WORK REQUIRED: Whenever a line in the data holds the string "Collapse", copy that line.

---------- LISTED RECORDS ----------

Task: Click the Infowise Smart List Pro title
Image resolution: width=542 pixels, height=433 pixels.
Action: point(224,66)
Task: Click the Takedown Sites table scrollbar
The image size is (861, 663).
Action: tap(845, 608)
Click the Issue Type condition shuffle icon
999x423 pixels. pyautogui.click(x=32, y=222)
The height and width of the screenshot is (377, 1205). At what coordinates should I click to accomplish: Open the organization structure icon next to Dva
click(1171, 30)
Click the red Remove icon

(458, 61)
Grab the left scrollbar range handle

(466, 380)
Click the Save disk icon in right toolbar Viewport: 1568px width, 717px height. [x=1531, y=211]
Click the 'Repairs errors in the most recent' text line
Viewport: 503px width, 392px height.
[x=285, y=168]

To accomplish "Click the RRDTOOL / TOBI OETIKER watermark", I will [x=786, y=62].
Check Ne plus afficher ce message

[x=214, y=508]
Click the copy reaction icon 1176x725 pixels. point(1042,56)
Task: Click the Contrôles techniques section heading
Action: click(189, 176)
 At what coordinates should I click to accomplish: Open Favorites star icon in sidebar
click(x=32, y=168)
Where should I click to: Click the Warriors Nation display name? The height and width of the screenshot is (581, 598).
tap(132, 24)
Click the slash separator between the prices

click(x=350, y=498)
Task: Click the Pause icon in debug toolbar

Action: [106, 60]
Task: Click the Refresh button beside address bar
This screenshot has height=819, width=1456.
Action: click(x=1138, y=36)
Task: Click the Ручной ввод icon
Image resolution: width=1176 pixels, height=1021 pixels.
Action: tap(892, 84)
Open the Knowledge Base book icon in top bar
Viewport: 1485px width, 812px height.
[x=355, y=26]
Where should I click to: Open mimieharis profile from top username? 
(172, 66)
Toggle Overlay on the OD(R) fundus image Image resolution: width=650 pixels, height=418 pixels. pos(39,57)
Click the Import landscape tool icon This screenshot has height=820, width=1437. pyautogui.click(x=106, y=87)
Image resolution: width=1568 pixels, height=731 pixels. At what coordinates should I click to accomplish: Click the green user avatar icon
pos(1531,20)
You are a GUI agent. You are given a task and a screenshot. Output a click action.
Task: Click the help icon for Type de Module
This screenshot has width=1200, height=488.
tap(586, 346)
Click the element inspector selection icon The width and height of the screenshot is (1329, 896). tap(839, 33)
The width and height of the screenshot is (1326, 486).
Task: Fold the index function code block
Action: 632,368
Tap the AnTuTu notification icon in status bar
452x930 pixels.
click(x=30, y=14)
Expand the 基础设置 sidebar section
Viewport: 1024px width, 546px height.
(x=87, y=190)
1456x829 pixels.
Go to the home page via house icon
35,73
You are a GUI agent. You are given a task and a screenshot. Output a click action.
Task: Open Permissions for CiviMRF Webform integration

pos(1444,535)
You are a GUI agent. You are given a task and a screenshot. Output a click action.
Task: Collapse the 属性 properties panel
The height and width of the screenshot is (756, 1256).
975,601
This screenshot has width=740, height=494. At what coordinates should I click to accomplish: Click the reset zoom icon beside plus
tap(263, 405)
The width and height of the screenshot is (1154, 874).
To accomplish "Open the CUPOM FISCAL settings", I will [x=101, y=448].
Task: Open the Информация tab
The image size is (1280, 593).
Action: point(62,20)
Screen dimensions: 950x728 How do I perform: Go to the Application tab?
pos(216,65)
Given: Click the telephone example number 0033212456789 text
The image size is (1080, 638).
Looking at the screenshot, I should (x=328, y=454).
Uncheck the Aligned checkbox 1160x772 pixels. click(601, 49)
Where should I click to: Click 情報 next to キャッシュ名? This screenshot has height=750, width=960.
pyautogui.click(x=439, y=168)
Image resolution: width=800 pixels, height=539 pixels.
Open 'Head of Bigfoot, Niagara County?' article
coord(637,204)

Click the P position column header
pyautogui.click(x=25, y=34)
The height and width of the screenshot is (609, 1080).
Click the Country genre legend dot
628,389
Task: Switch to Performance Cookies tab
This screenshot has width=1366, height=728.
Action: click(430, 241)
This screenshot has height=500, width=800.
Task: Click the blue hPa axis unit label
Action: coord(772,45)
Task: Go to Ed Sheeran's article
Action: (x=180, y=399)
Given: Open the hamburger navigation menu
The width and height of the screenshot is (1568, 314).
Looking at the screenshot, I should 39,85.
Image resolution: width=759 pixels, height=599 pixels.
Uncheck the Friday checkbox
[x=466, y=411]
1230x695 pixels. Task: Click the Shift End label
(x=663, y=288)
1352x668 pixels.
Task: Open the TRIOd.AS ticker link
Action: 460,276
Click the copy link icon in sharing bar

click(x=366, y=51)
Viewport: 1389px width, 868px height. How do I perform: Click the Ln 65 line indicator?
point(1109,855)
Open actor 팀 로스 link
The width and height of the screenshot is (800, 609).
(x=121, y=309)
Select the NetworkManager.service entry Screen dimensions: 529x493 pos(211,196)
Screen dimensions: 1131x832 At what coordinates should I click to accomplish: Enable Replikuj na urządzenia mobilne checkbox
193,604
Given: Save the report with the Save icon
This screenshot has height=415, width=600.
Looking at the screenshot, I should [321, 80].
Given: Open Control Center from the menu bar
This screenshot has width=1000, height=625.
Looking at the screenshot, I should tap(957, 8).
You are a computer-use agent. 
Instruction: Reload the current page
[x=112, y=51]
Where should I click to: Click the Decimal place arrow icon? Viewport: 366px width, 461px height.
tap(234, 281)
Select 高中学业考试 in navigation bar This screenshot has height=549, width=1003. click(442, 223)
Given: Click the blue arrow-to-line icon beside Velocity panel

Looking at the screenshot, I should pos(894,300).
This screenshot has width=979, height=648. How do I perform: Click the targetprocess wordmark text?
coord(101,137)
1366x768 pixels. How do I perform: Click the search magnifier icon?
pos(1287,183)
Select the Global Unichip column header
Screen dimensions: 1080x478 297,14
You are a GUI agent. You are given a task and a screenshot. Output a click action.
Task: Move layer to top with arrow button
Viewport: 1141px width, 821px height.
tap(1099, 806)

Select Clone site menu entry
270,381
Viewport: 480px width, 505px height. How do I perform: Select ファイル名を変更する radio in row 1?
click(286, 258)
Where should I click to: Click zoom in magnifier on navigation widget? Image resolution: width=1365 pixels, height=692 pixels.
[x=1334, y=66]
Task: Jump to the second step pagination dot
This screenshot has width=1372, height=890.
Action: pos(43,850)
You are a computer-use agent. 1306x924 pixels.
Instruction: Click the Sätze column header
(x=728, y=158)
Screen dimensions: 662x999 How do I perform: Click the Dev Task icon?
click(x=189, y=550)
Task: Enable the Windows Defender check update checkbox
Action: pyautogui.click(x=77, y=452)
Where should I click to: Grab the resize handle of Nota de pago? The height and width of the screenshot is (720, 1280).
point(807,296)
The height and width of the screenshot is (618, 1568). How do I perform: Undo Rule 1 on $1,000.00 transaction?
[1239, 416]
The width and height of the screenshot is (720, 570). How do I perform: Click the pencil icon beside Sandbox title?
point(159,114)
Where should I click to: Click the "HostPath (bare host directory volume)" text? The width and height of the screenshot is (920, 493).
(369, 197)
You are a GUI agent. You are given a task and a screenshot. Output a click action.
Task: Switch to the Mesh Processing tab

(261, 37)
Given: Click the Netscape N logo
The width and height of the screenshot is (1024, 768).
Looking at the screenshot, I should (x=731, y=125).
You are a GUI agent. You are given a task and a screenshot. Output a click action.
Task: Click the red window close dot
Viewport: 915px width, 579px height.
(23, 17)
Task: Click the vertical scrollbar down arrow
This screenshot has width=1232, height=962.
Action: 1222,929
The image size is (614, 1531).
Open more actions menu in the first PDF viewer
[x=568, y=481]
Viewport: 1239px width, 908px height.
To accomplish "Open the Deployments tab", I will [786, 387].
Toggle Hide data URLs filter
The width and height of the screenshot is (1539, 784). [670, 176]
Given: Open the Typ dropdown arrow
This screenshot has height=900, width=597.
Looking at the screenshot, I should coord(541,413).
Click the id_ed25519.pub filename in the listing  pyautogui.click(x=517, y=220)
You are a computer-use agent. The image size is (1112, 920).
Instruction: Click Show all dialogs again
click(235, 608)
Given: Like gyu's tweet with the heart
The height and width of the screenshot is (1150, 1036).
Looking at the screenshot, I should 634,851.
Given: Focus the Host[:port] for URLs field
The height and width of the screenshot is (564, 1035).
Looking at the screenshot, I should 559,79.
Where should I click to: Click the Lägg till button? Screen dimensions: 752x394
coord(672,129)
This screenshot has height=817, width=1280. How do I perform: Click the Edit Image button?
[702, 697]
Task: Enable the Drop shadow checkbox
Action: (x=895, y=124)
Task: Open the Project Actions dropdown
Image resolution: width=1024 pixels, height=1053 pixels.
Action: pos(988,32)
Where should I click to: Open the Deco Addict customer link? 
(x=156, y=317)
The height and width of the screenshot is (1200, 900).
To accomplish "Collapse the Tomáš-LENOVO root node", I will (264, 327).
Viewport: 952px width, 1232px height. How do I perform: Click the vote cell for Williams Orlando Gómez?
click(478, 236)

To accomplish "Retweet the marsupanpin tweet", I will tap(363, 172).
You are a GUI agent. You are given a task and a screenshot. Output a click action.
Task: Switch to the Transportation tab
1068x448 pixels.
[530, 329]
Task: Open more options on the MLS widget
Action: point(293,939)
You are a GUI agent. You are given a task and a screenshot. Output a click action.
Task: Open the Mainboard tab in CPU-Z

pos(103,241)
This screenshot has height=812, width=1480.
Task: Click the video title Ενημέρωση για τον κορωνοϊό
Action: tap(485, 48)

----------

WRITTEN ANSWER:
Task: Collapse the 属性 properties panel
To accomplish "Collapse the Tomáš-LENOVO root node", I will (264, 327).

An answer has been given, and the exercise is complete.